◆ Stated goal: Rewrite everything from the line containing "You are a computer-use" down to the end of the listing, putting "menu item" in place of "navigation tab" and keeping all else the same. Leave the pictures out of your answer.

◆ Supplied data:

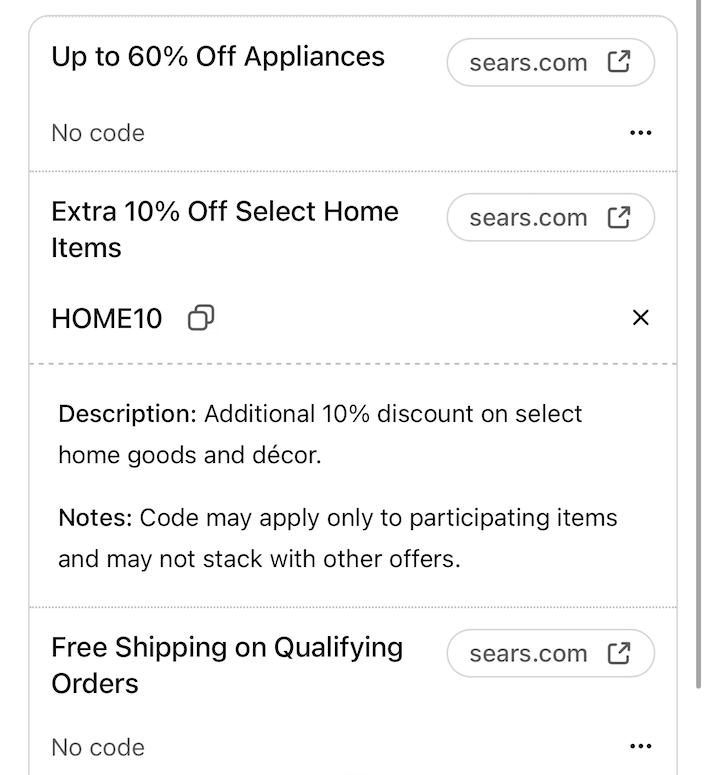Image resolution: width=706 pixels, height=775 pixels.
Task: Select Free Shipping on Qualifying Orders title
Action: point(227,665)
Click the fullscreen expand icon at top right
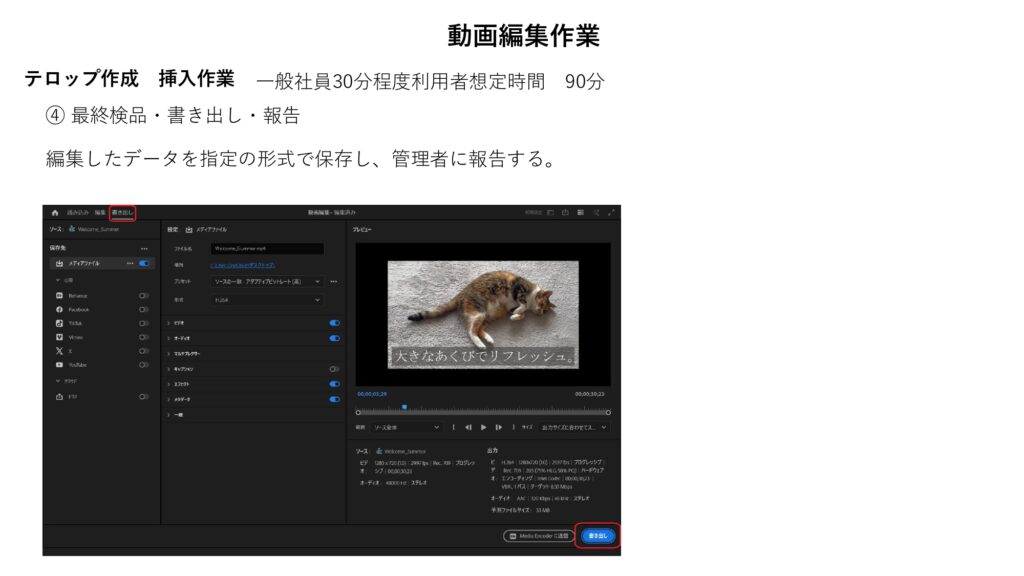1024x576 pixels. point(611,212)
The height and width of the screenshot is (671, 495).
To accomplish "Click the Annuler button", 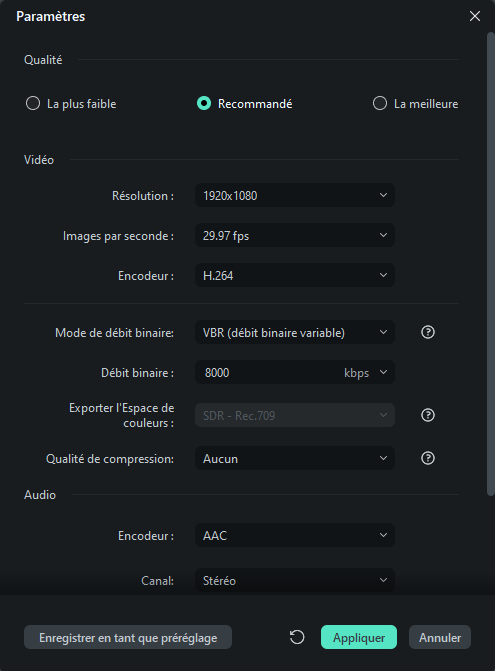I will [x=440, y=637].
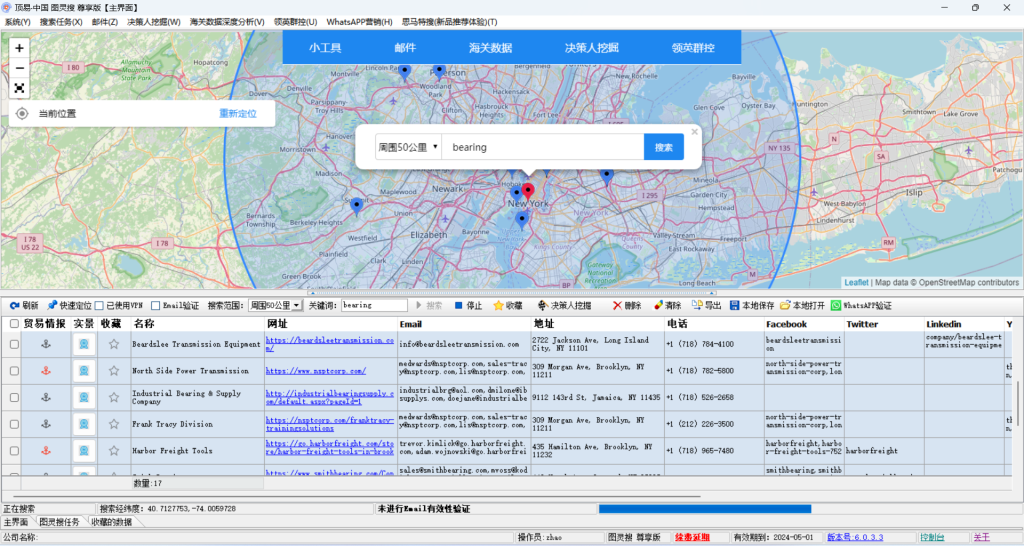Screen dimensions: 1024x546
Task: Click the red New York map pin
Action: point(528,190)
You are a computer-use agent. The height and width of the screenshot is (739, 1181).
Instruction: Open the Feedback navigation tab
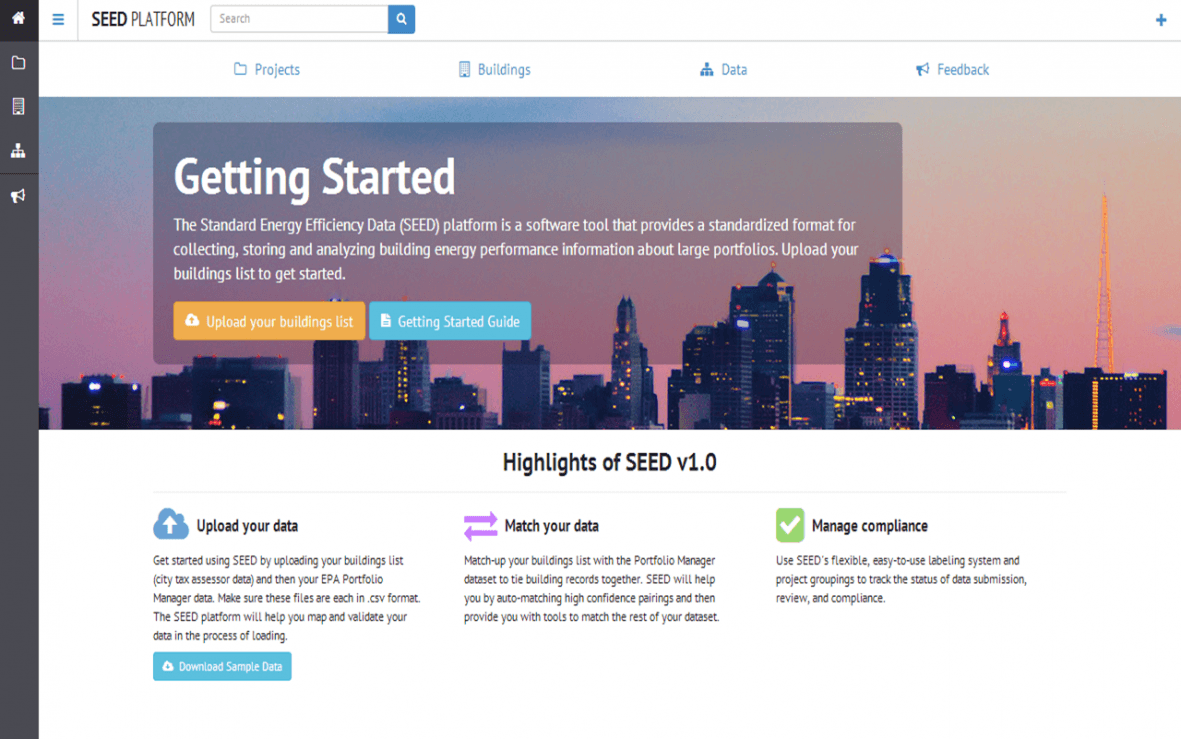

◆ The reply:
You are a computer-use agent. The height and width of the screenshot is (739, 1181).
Instruction: Open the Feedback menu item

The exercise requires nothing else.